WHAT THIS STUDY ADDS
This pilot study aimed to identify additional risk factors for poor prognosis to allow for better risk stratification of primary mucinous ovarian cancer. This pilot study identified young age (≤45 years) as a risk factor for infiltrative invasion (RR=1.38); South Asian ethnicity as a risk factor for poor prognosis (HR=2.07); and fertility-sparing surgery as a risk factor for poor prognosis (HR=2.74); however, these findings need confirmation in a larger study.

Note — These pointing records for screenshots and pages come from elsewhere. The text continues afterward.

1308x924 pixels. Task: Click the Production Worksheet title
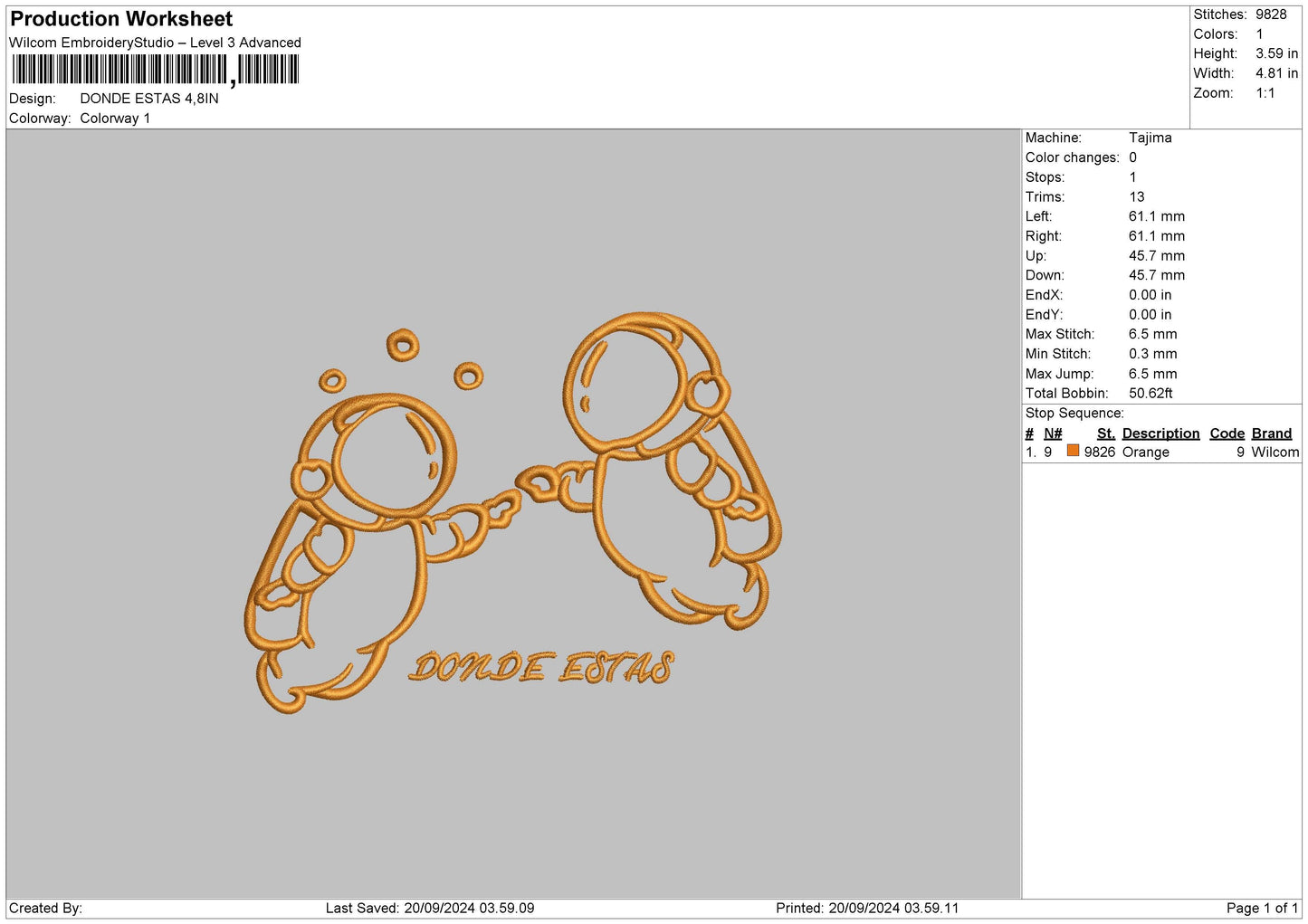point(121,19)
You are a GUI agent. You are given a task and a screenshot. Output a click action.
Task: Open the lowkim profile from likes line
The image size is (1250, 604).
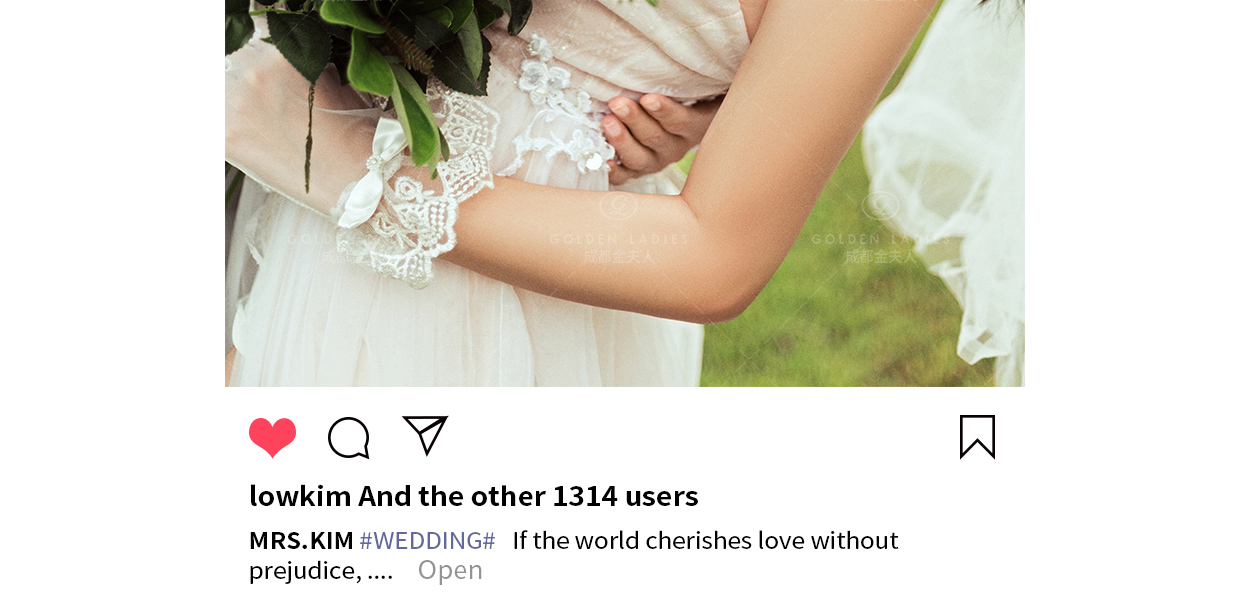(x=300, y=496)
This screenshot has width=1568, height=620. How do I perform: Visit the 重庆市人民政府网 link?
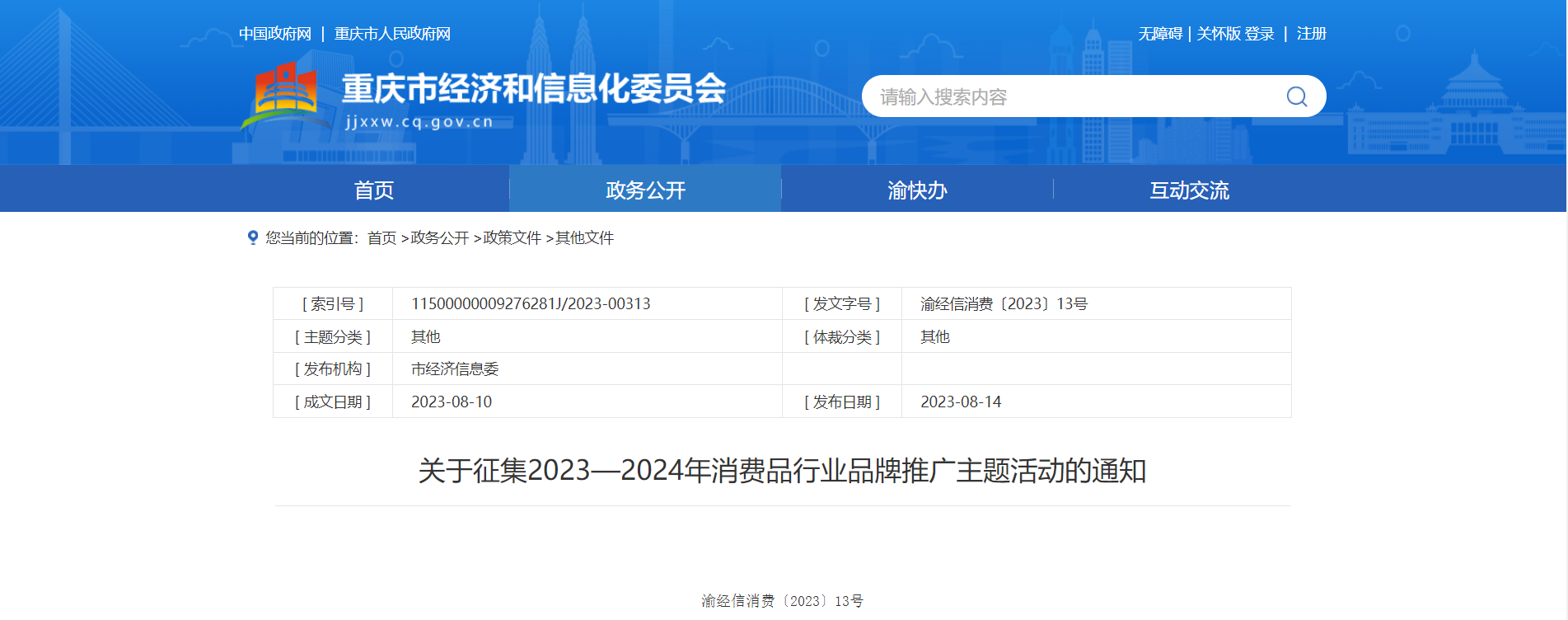tap(392, 34)
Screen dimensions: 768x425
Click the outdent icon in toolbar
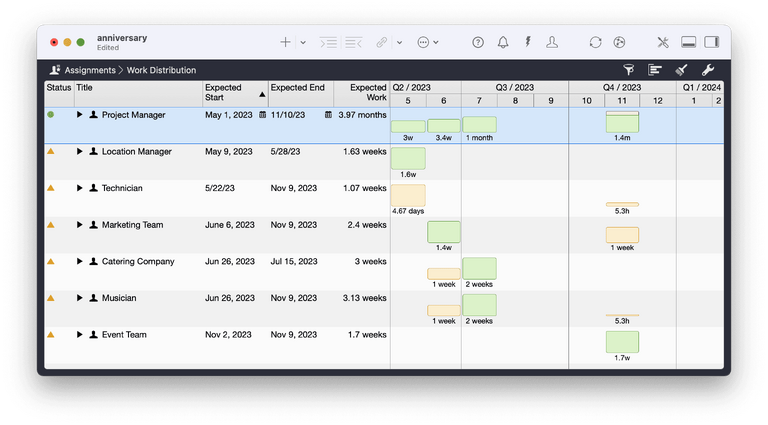(353, 42)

HOW THIS STUDY MIGHT AFFECT RESEARCH, PRACTICE OR POLICY
The findings indicate an underlying biological mechanism may drive the potentially elevated risk of increased infiltrative invasion in young women and poor prognosis in South Asian women. These pilot results need further confirmation in a larger multicenter study. In future research, we will undertake a larger validation study and investigate the molecular landscape with genomic sequencing. Finally, the study findings underscore the need for a re-evaluation of approach and risk stratification when assessing young and, particularly South Asian, patients. Surgical approach (fertility-sparing surgery vs traditional staging surgery) should be considered carefully with thorough patient counseling, alongside liberal referral to specialist gynecological oncology services for at-risk patients while further evidence is developed in this field.
Introduction
Primary mucinous ovarian carcinoma represents 3% of all ovarian cancers. It is often diagnosed early, with at least 80% presenting in International Federation of Gynecology and Obstetrics (FIGO) stage I(), resulting in a favorable prognosis. However, several diagnostic challenges persist, specifically differentiating primary mucinous ovarian cancer as distinct from metastases to the ovary due to clinical, morphological, and immunohistochemical similarities1 2. FIGO stage I disease achieves up to 90% 5-year overall survival, whereas diseases complicated by ovarian metastases may result in a life expectancy of <6 months.3 Consequently, diagnostic accuracy is critical. This diagnostic challenge has previously contributed to over-diagnosis, impacting clinical practice and research.4 5 Datasets lacking central pathology review and rigorous immunohistochemistry may be unreliable to adequately explore novel and known prognostic factors.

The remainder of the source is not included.